I am an independent freelance print journalist and radio journalist and my work focuses on the environment, science, health and technology. I write most regularly for BBC Earth, BBC Future and the International Institute for Applied Systems Analysis and produce radio shows for Colorado Public Radio and “How On Earth,” a weekly science show on KGNU community radio (Denver/Boulder area).
My goal as a journalist is to raise awareness, inform, inspire while hopefully entertaining my readers and listeners.
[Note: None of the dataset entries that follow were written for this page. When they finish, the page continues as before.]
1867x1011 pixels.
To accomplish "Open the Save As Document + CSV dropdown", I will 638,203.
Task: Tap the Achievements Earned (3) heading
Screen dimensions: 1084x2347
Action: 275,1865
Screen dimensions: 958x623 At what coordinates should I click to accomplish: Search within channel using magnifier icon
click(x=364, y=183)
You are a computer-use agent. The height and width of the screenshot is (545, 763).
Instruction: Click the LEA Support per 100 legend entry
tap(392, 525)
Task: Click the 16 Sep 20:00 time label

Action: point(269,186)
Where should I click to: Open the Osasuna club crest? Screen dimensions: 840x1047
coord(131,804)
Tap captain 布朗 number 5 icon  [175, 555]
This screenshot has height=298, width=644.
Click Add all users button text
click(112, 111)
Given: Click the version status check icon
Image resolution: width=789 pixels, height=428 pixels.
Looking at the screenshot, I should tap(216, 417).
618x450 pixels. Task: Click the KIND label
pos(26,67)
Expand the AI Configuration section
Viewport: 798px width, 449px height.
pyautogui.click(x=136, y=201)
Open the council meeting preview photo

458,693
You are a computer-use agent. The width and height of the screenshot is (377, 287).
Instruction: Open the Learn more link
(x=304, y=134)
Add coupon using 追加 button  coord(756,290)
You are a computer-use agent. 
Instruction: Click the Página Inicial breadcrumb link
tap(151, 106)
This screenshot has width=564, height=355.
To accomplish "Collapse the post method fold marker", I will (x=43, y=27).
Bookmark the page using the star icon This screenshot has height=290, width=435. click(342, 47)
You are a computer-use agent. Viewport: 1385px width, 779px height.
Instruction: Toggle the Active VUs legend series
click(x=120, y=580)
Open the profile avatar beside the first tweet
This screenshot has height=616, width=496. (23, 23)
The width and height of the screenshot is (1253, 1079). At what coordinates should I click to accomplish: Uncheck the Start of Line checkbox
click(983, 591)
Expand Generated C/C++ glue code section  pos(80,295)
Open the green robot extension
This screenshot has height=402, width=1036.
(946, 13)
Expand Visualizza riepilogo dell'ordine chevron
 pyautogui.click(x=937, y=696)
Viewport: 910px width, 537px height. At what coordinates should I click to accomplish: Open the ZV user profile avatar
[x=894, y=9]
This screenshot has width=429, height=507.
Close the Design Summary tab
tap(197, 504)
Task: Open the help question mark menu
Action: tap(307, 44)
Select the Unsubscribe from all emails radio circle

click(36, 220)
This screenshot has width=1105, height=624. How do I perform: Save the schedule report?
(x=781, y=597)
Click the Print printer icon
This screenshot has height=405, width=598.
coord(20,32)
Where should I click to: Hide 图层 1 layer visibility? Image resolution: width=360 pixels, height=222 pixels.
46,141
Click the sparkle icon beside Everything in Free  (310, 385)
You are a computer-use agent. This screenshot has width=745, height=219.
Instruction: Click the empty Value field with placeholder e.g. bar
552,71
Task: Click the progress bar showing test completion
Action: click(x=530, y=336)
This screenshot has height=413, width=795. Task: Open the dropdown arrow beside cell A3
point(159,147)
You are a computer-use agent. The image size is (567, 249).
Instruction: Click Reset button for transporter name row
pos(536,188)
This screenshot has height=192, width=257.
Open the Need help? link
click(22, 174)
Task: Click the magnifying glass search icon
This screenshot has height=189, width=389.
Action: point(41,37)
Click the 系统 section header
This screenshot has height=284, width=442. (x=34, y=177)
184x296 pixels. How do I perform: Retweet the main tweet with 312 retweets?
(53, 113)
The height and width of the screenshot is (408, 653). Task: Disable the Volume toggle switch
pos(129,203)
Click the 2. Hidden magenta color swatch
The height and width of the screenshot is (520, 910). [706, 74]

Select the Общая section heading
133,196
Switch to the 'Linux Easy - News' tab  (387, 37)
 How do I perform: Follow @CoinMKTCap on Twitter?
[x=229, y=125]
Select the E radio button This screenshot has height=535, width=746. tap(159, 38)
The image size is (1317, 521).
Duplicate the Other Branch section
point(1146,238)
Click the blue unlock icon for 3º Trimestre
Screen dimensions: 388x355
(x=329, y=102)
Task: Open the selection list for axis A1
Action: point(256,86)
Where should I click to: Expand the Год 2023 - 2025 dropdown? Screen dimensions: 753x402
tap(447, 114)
Before becoming a professional communicator, I was a scientist studying first physics, then cognitive science, as an undergraduate. After completing a PhD in computational molecular biology, my postdoctoral experience took me though the fields of molecular graphics, nuclear magnetic resonance, cheminformatics, drug discovery and 3D visualization. Finally, I realized that in the quest for new intellectual frontiers I should become a journalist, so I could read up on whatever took my fancy and never specialize.
I retrained as a science communicator in 2010 at UC Santa Cruz and followed the course with a three-year stint as a science writer/communicator at the Cooperative Institute of Research in Environmental Sciences. Late in 2013, I took the plunge and became a full-time independent journalist.
As well as writing and being on the airwaves, I also teach communication skills to scientists on the Front Range and beyond.